◆ What you will do ◆
When you transcribe the listing, keep each line exact and drop the pictures.

_ _ _ _ _

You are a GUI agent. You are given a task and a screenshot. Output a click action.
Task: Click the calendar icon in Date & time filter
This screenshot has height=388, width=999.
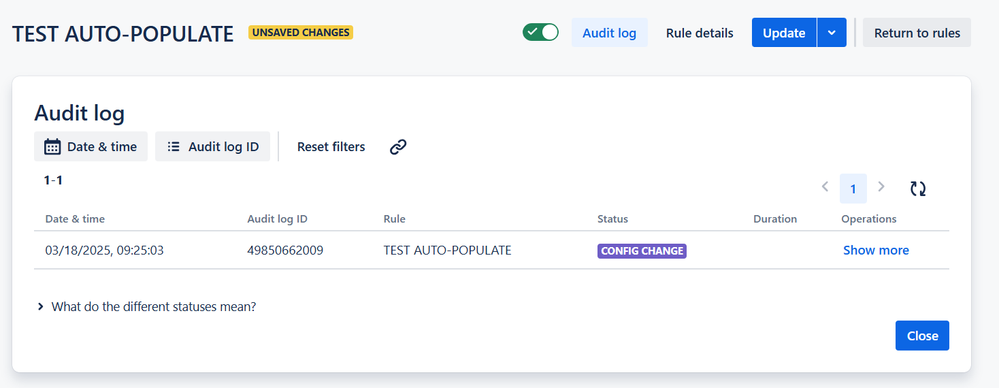52,147
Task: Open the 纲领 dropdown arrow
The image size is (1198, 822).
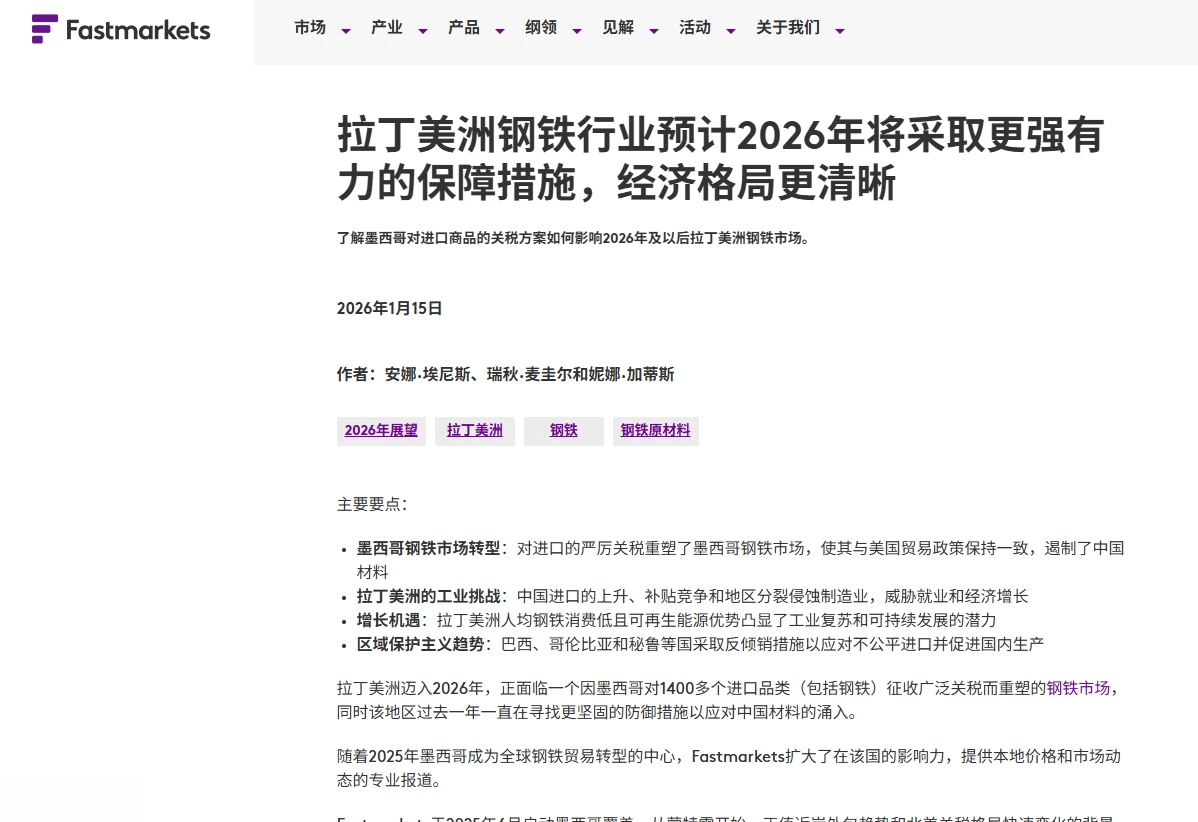Action: click(576, 32)
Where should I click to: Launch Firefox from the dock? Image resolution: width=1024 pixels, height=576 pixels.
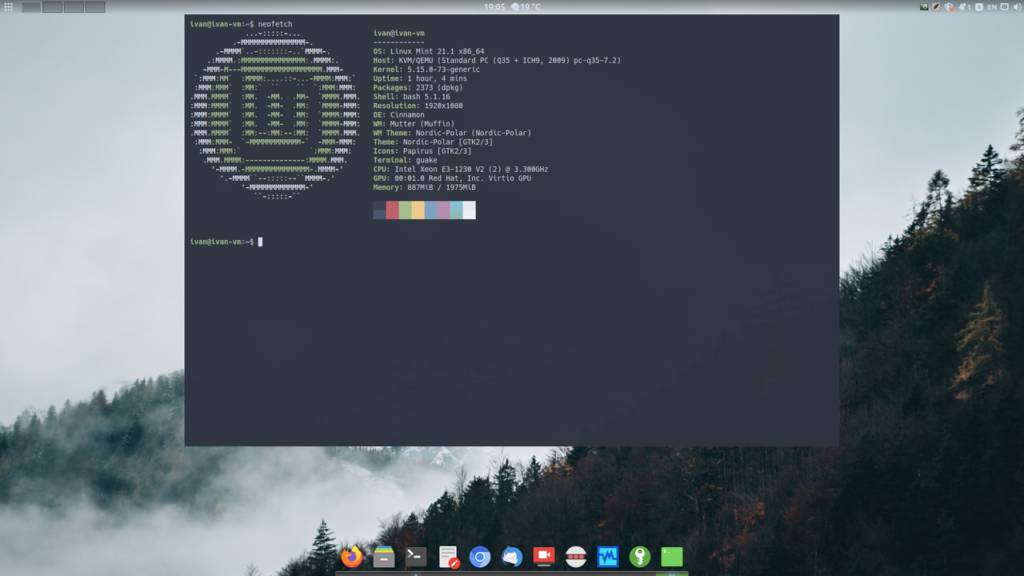pyautogui.click(x=351, y=557)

_ _ _ _ _

◆ Solution below ◆
You are a GUI agent. You are given a task and a screenshot. Output a click action.
Task: Click the calendar icon in Date & time filter
This screenshot has height=388, width=999.
52,147
Task: Open the 纲领 dropdown arrow
The image size is (1198, 822).
Action: click(576, 32)
Where should I click to: Launch Firefox from the dock? Image resolution: width=1024 pixels, height=576 pixels.
pyautogui.click(x=351, y=557)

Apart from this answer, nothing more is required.